Exercise goal: Reproduce the following data verbatim, line by line, without altering anything.

Dataset entries:
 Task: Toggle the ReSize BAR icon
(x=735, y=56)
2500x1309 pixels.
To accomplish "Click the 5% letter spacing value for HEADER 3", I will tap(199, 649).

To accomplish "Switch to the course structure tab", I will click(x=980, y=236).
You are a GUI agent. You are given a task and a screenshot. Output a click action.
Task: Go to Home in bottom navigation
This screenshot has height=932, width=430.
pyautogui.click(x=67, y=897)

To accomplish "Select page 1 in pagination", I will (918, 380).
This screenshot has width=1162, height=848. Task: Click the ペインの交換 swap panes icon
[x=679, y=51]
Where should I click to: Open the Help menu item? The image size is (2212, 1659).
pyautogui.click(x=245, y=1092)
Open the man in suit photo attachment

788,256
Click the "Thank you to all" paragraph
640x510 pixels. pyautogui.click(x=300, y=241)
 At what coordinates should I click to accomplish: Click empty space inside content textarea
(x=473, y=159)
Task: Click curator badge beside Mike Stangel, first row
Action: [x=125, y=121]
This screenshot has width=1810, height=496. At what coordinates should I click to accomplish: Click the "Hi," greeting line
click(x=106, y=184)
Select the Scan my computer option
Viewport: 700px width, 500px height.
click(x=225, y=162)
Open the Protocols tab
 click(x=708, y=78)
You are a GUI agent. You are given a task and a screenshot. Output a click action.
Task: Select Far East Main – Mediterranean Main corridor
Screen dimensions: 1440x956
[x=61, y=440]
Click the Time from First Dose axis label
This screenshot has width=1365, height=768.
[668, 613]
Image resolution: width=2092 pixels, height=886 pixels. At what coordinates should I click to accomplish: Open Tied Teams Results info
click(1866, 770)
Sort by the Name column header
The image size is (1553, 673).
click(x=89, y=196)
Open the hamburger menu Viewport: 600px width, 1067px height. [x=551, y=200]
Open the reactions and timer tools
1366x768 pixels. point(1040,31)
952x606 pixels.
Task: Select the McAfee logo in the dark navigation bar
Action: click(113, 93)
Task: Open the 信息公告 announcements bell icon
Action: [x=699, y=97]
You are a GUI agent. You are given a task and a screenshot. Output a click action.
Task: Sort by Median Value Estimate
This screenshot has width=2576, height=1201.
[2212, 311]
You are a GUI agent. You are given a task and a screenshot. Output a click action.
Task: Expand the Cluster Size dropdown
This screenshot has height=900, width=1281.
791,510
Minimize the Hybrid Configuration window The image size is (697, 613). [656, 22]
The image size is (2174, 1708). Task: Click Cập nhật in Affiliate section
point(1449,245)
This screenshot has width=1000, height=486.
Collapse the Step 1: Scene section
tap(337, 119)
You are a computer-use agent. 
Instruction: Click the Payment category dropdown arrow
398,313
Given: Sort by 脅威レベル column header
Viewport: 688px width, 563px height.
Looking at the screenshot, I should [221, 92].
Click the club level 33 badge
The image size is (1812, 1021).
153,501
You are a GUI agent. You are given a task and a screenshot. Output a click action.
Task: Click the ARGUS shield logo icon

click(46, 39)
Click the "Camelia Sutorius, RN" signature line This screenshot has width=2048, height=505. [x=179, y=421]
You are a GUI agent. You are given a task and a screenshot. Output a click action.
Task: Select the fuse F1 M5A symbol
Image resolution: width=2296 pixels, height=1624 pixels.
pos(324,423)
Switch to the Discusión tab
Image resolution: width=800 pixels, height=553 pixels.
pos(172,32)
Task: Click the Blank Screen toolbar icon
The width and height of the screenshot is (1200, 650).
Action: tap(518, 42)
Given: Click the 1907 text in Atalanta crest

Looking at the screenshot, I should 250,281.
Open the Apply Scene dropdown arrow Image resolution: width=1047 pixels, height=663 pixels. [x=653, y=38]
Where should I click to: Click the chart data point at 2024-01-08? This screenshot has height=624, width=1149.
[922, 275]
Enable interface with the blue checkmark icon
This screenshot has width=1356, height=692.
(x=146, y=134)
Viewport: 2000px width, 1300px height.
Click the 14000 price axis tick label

Finished task:
 Task: Toggle the ReSize BAR icon
(x=735, y=56)
2500x1309 pixels.
To accomplish "Click the 5% letter spacing value for HEADER 3", I will tap(199, 649).

To accomplish "Switch to the course structure tab", I will click(x=980, y=236).
You are a GUI agent. You are given a task and a screenshot. Output a click action.
Task: Go to Home in bottom navigation
This screenshot has height=932, width=430.
pyautogui.click(x=67, y=897)

To accomplish "Select page 1 in pagination", I will (918, 380).
This screenshot has width=1162, height=848. Task: Click the ペインの交換 swap panes icon
[x=679, y=51]
Where should I click to: Open the Help menu item? The image size is (2212, 1659).
pyautogui.click(x=245, y=1092)
Open the man in suit photo attachment

788,256
Click the "Thank you to all" paragraph
640x510 pixels. pyautogui.click(x=300, y=241)
 At what coordinates should I click to accomplish: Click empty space inside content textarea
(x=473, y=159)
Task: Click curator badge beside Mike Stangel, first row
Action: [x=125, y=121]
This screenshot has width=1810, height=496. At what coordinates should I click to accomplish: Click the "Hi," greeting line
click(x=106, y=184)
Select the Scan my computer option
Viewport: 700px width, 500px height.
click(x=225, y=162)
Open the Protocols tab
 click(x=708, y=78)
You are a GUI agent. You are given a task and a screenshot. Output a click action.
Task: Select Far East Main – Mediterranean Main corridor
Screen dimensions: 1440x956
[x=61, y=440]
Click the Time from First Dose axis label
This screenshot has width=1365, height=768.
[668, 613]
Image resolution: width=2092 pixels, height=886 pixels. At what coordinates should I click to accomplish: Open Tied Teams Results info
click(1866, 770)
Sort by the Name column header
The image size is (1553, 673).
click(x=89, y=196)
Open the hamburger menu Viewport: 600px width, 1067px height. [x=551, y=200]
Open the reactions and timer tools
1366x768 pixels. point(1040,31)
952x606 pixels.
Task: Select the McAfee logo in the dark navigation bar
Action: click(113, 93)
Task: Open the 信息公告 announcements bell icon
Action: [x=699, y=97]
You are a GUI agent. You are given a task and a screenshot. Output a click action.
Task: Sort by Median Value Estimate
This screenshot has width=2576, height=1201.
[2212, 311]
You are a GUI agent. You are given a task and a screenshot. Output a click action.
Task: Expand the Cluster Size dropdown
This screenshot has height=900, width=1281.
791,510
Minimize the Hybrid Configuration window The image size is (697, 613). [656, 22]
The image size is (2174, 1708). Task: Click Cập nhật in Affiliate section
point(1449,245)
This screenshot has width=1000, height=486.
Collapse the Step 1: Scene section
tap(337, 119)
You are a computer-use agent. 
Instruction: Click the Payment category dropdown arrow
398,313
Given: Sort by 脅威レベル column header
Viewport: 688px width, 563px height.
Looking at the screenshot, I should [221, 92].
Click the club level 33 badge
The image size is (1812, 1021).
153,501
You are a GUI agent. You are given a task and a screenshot. Output a click action.
Task: Click the ARGUS shield logo icon

click(46, 39)
Click the "Camelia Sutorius, RN" signature line This screenshot has width=2048, height=505. [x=179, y=421]
You are a GUI agent. You are given a task and a screenshot. Output a click action.
Task: Select the fuse F1 M5A symbol
Image resolution: width=2296 pixels, height=1624 pixels.
pos(324,423)
Switch to the Discusión tab
Image resolution: width=800 pixels, height=553 pixels.
pos(172,32)
Task: Click the Blank Screen toolbar icon
The width and height of the screenshot is (1200, 650).
Action: tap(518, 42)
Given: Click the 1907 text in Atalanta crest

Looking at the screenshot, I should 250,281.
Open the Apply Scene dropdown arrow Image resolution: width=1047 pixels, height=663 pixels. [x=653, y=38]
Where should I click to: Click the chart data point at 2024-01-08? This screenshot has height=624, width=1149.
[922, 275]
Enable interface with the blue checkmark icon
This screenshot has width=1356, height=692.
(x=146, y=134)
Viewport: 2000px width, 1300px height.
Click the 14000 price axis tick label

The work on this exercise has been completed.